**What is asked**: Render the material as a JSON list of strings with one string per line and no blank lines. Begin at the line containing "Where should I", go through the end of the material, and leave the pictures out.

Document and screenshot pointing entries:
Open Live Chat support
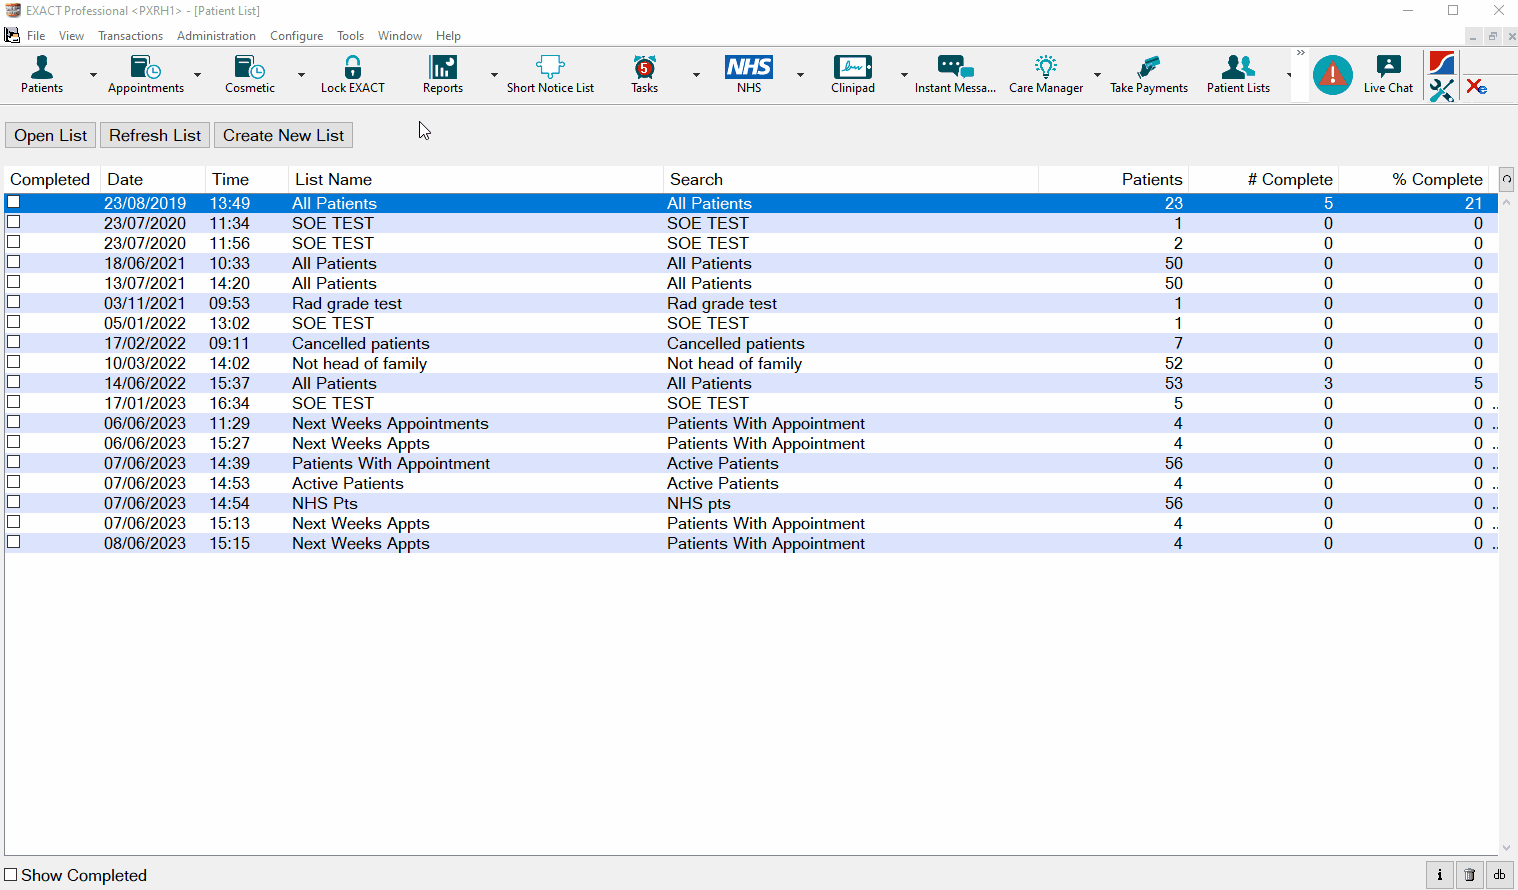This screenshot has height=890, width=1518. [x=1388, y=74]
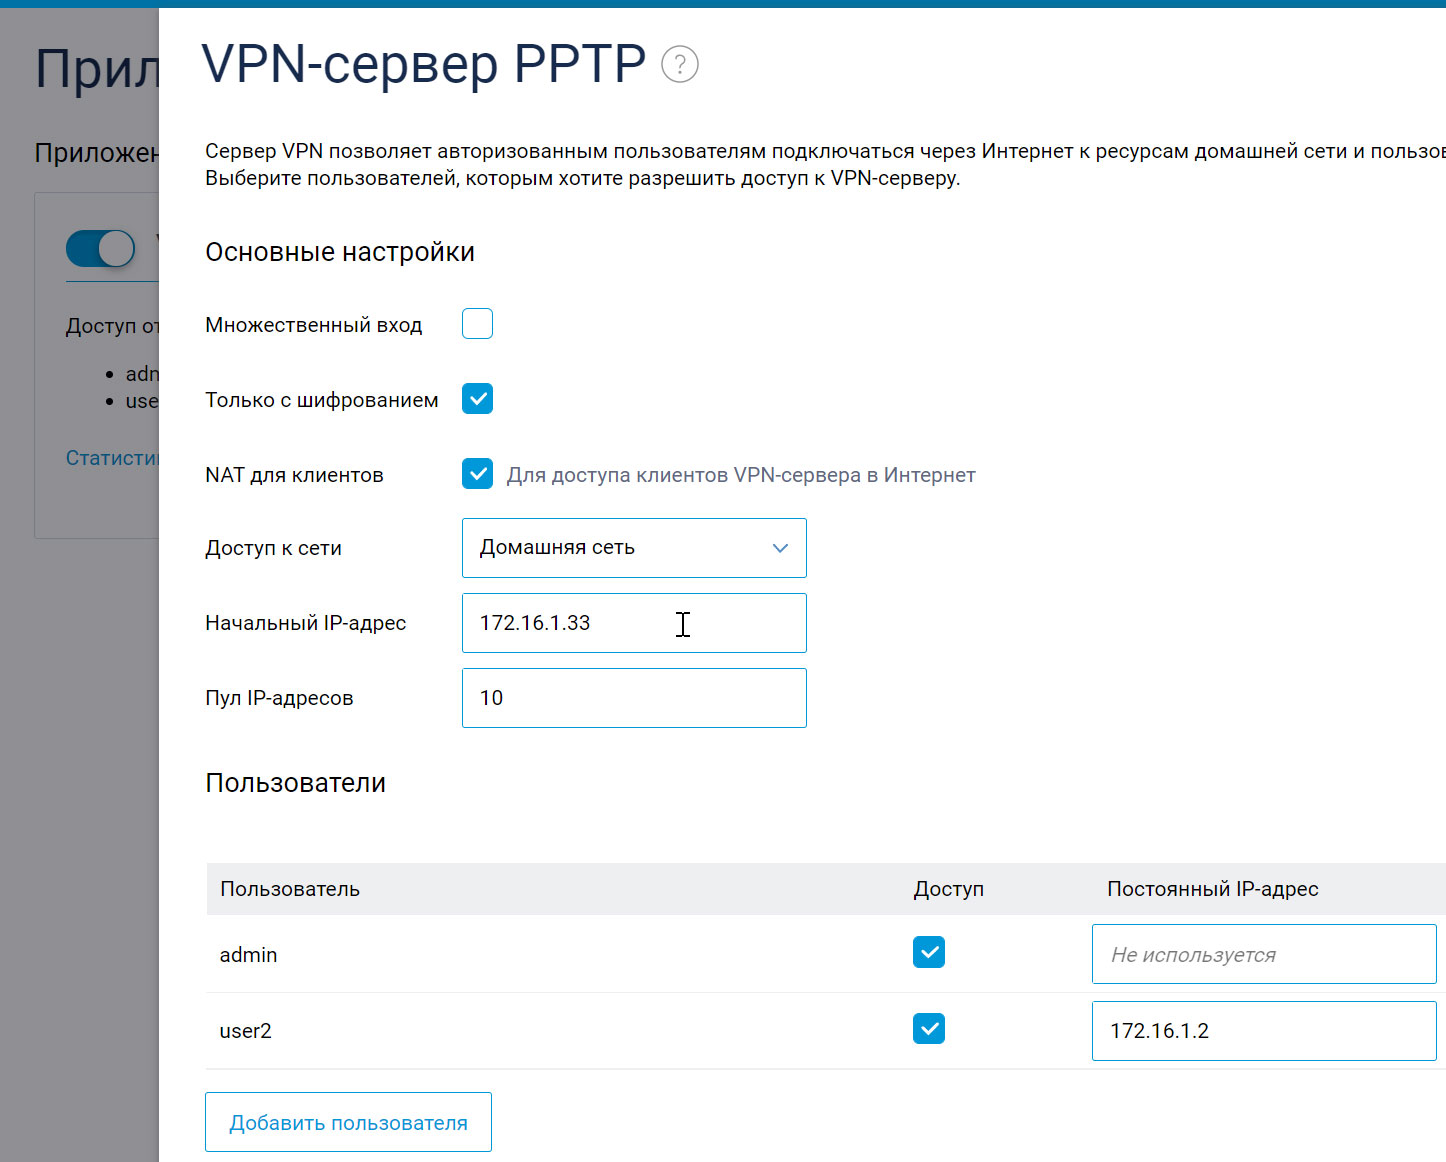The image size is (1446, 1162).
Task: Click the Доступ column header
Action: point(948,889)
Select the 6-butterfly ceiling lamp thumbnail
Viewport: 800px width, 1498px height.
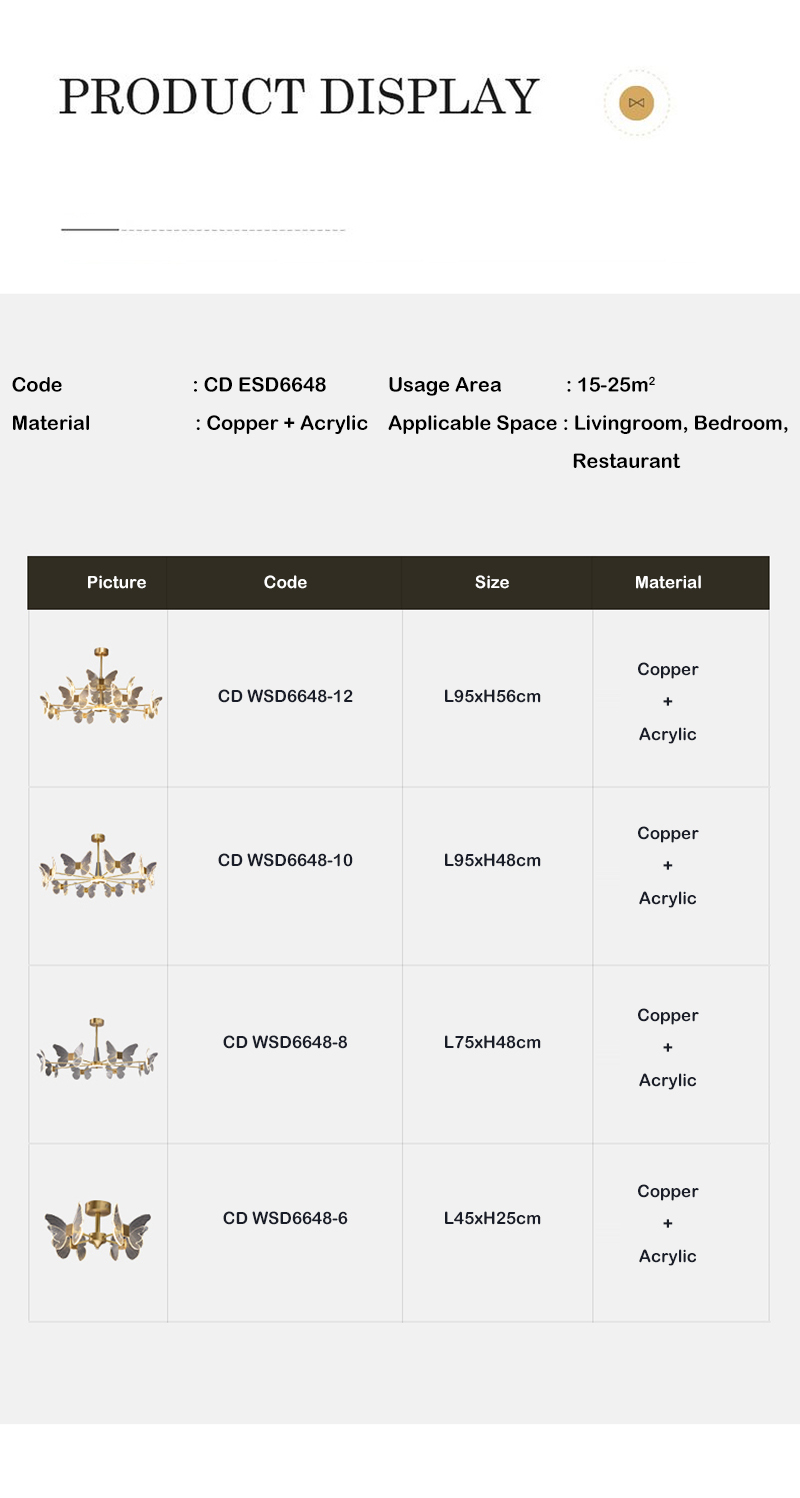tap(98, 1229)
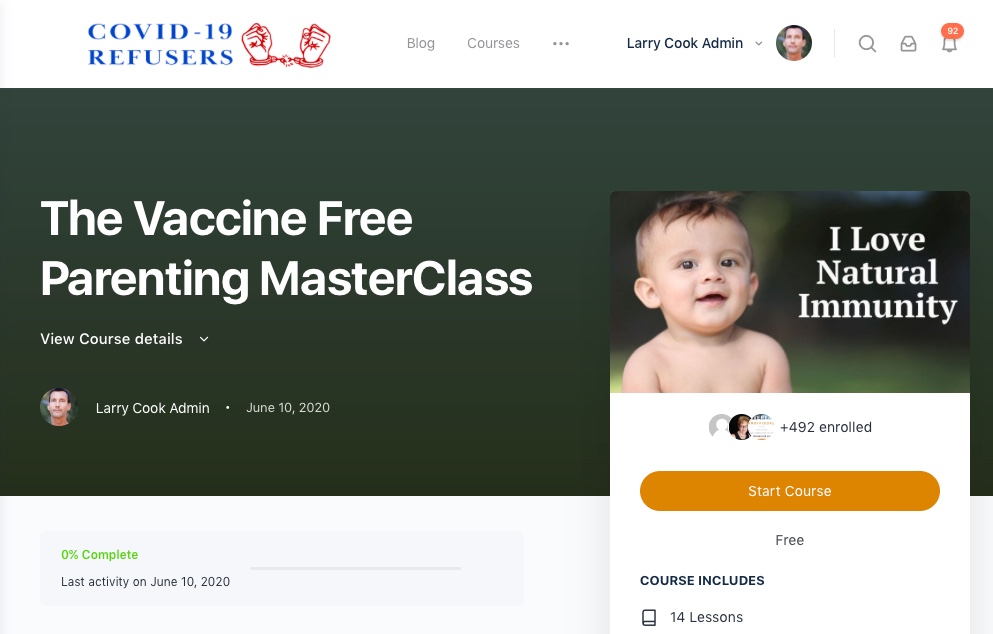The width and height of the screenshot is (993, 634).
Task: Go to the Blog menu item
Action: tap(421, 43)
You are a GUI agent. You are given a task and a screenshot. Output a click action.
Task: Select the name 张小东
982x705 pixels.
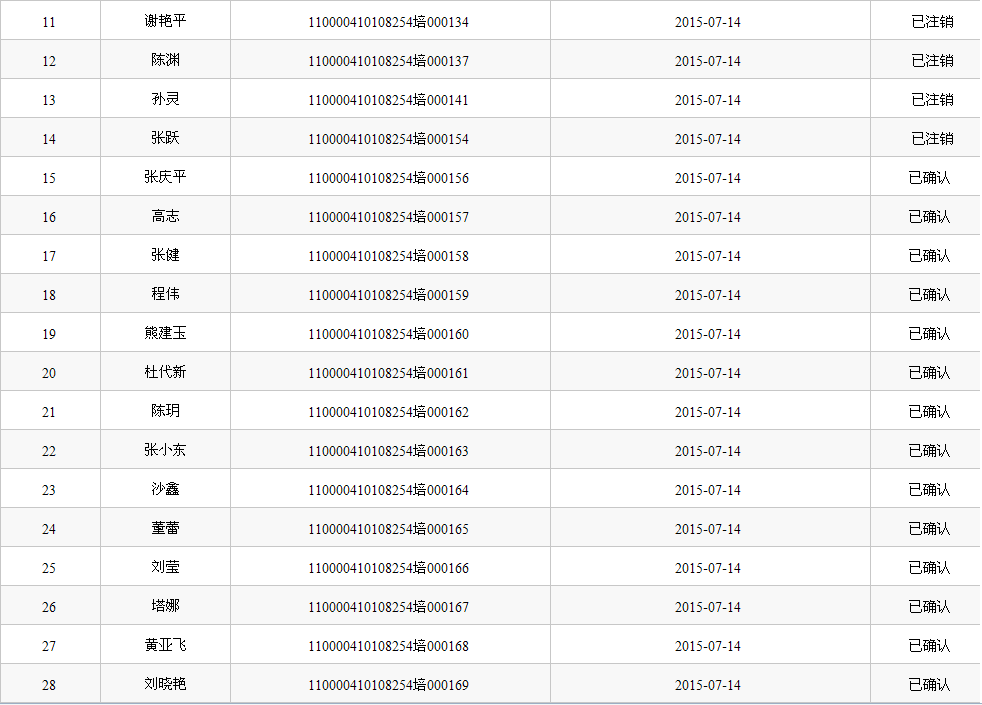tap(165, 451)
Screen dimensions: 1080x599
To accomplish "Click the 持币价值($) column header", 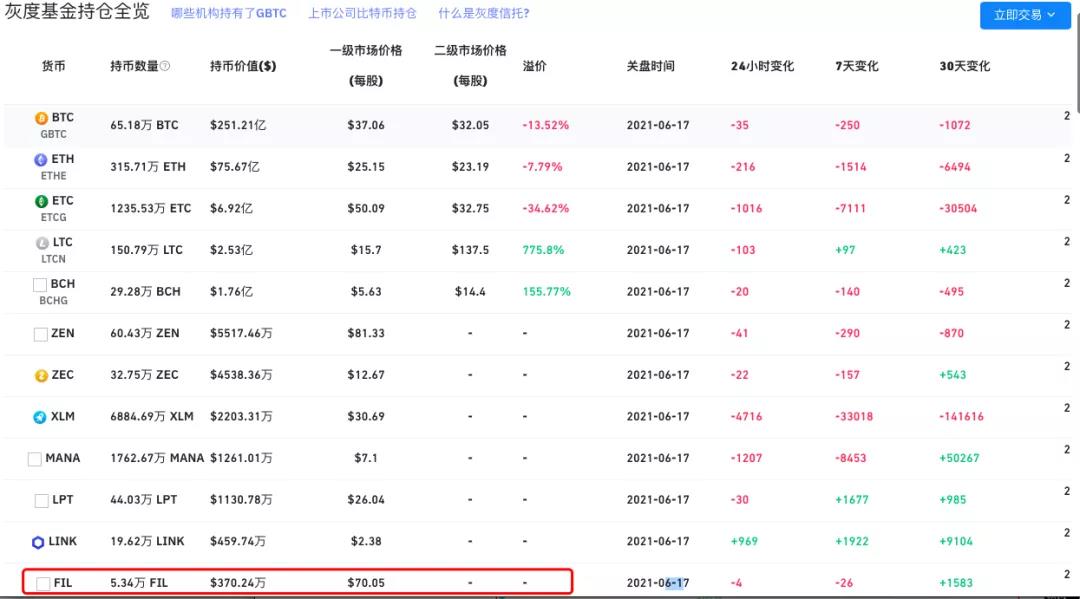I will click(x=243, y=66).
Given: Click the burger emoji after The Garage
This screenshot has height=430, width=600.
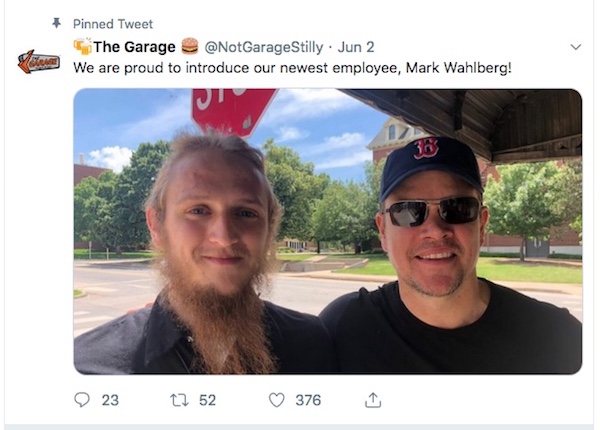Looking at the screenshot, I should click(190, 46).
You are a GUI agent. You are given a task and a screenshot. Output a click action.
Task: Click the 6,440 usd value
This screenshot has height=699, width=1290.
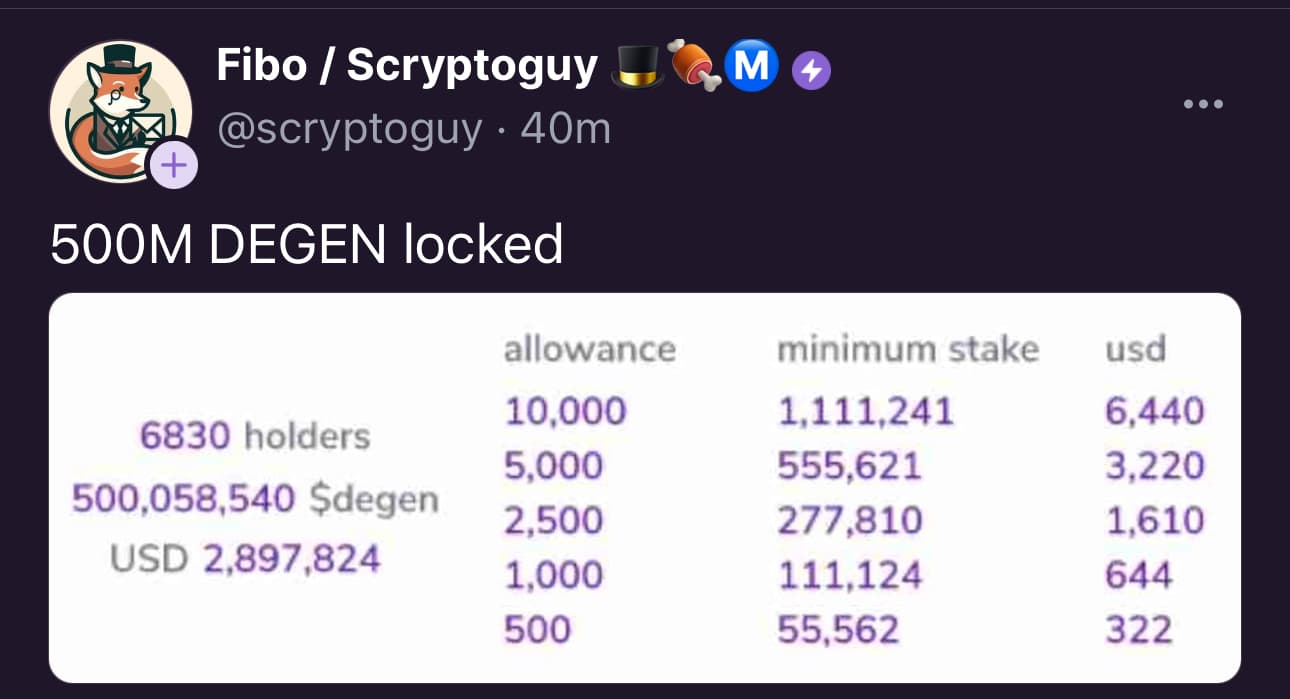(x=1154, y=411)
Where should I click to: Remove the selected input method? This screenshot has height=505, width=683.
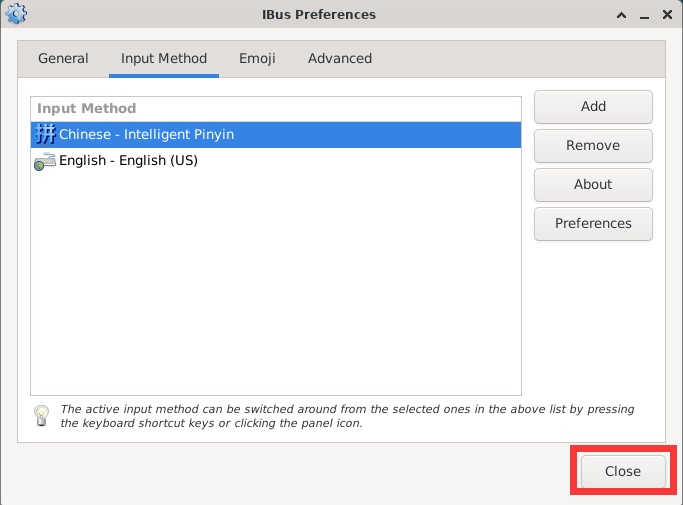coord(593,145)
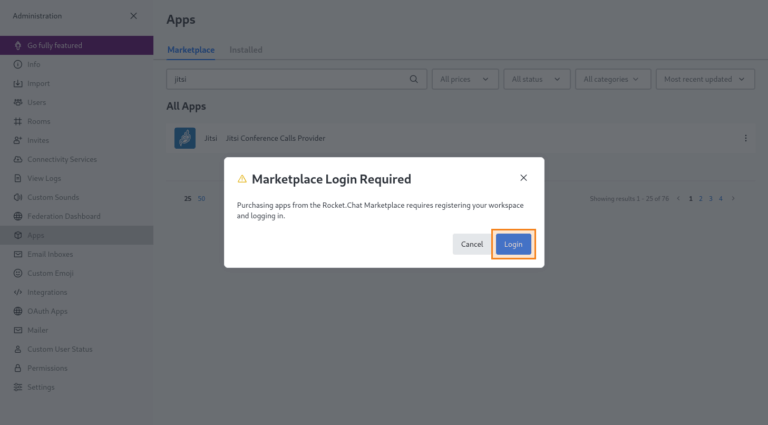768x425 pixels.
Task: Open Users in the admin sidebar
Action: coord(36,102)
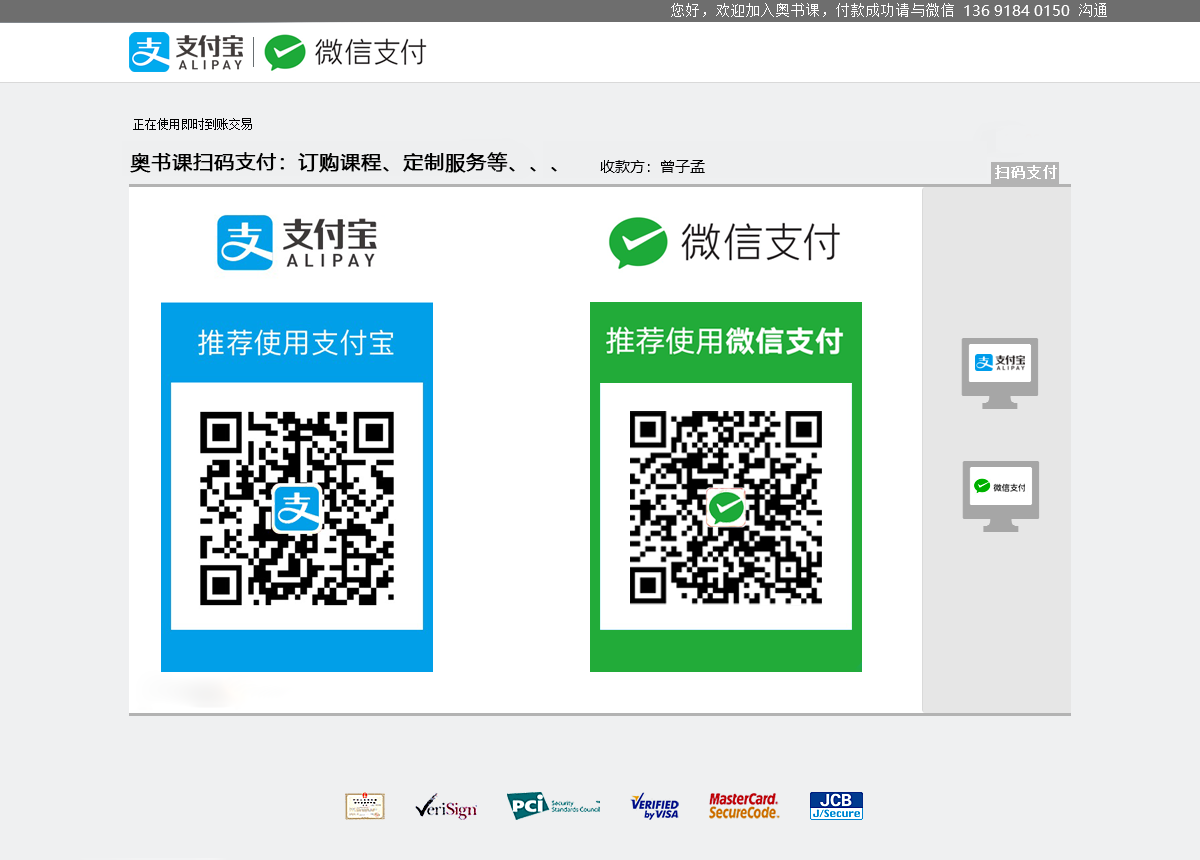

**Expected answer**:
[
  "Where should I click to: Remove the selected input method? This screenshot has height=505, width=683.",
  "coord(593,145)",
  "768x425 pixels.",
  "Task: Open Users in the admin sidebar",
  "Action: coord(36,102)"
]